Forex futures are contracts that allow traders to buy or sell a specific currency at a predetermined price on a specific date in the future. It gives traders the ability to fix the price of a currency pair they would like to trade and guarantees them a specific price even if the market moves against them.
This article shares valuable insight into what they are and advice on how to trade them. You can also find more educational articles by visiting Saxo Bank’s Singaporean website here https://www.home.saxo/en-sg/products/forex.
How do I trade forex futures?
To trade forex futures, you first need to open an account with a broker that offers these contracts. Then, you need to deposit funds into this account and select the currency pair you would like to trade. Once you have done that, you need to decide whether you think the currency’s price will go up or down and place your trade accordingly.
What are the benefits of trading forex futures?
There are many benefits to trading forex futures.
The ability to fix the price of a currency pair
First of all, it gives traders the ability to fix the price of a currency pair, which can be very helpful if you think the market is about to move against you.
It allows you to trade on a margin.
Additionally, it allows you to trade on margin, meaning that you can only deposit a small percentage of the total value of your trade upfront. It means that you can make a much larger profit (or loss) on your trade than if you were trading with cash.
It’s a great way to hedge your bets.
Another benefit of trading forex futures is that it can be used as a hedging tool. It means that you can use it to protect yourself from potential losses if the market starts to move against you.
You can trade them 24/7
Another advantage of forex futures is that you can trade them 24 hours a day, seven days a week. It gives you greater flexibility in trade times and allows you to take advantage of opportunities as they arise.
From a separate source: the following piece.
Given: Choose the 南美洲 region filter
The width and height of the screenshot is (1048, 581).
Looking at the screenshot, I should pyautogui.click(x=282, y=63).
They’re less risky than spot forex.
Another benefit of trading forex futures is that they’re generally less risky than trading spot forex. It’s because you have a greater chance of making a profit on your trade, even if the market moves against you.
You can use them to take advantage of price movements.
Furthermore, you can also use them to take advantage of price movements in the market. For example, if you think a currency will increase in value, you can buy a futures contract and sell it at a higher price later on.
They’re a great way to learn about the Forex market.
Lastly, they’re also a great way to learn about the forex market and how it works. It’s because you can test out different trading strategies without risk any real money.
What are the risks of trading forex futures?
Of course, like any trading, there are also some risks associated with forex futures.
The potential for loss
First of all, there is always the potential for loss when trading. It’s because no one can predict the market’s future movements with 100% accuracy.
You could get margin called.
Additionally, you could also get a margin call if the market starts to move against you and you don’t have enough funds in your account to cover your losses.
You’re subject to slippage.
Another risk is that you’re subject to slippage, which is when the price you’re trying to buy or sell isn’t available, and you have to take the next best price. It can eat into your profits or increase your losses.
You need to be aware of contract rollover.
Finally, you also need to be aware of contract rollover. When your futures contract expires, you have to either close it out or roll it over into a new contract. If you don’t do either of these things, then you’ll be stuck with the current price of the currency pair, which could be much different from where it was when you originally placed your trade.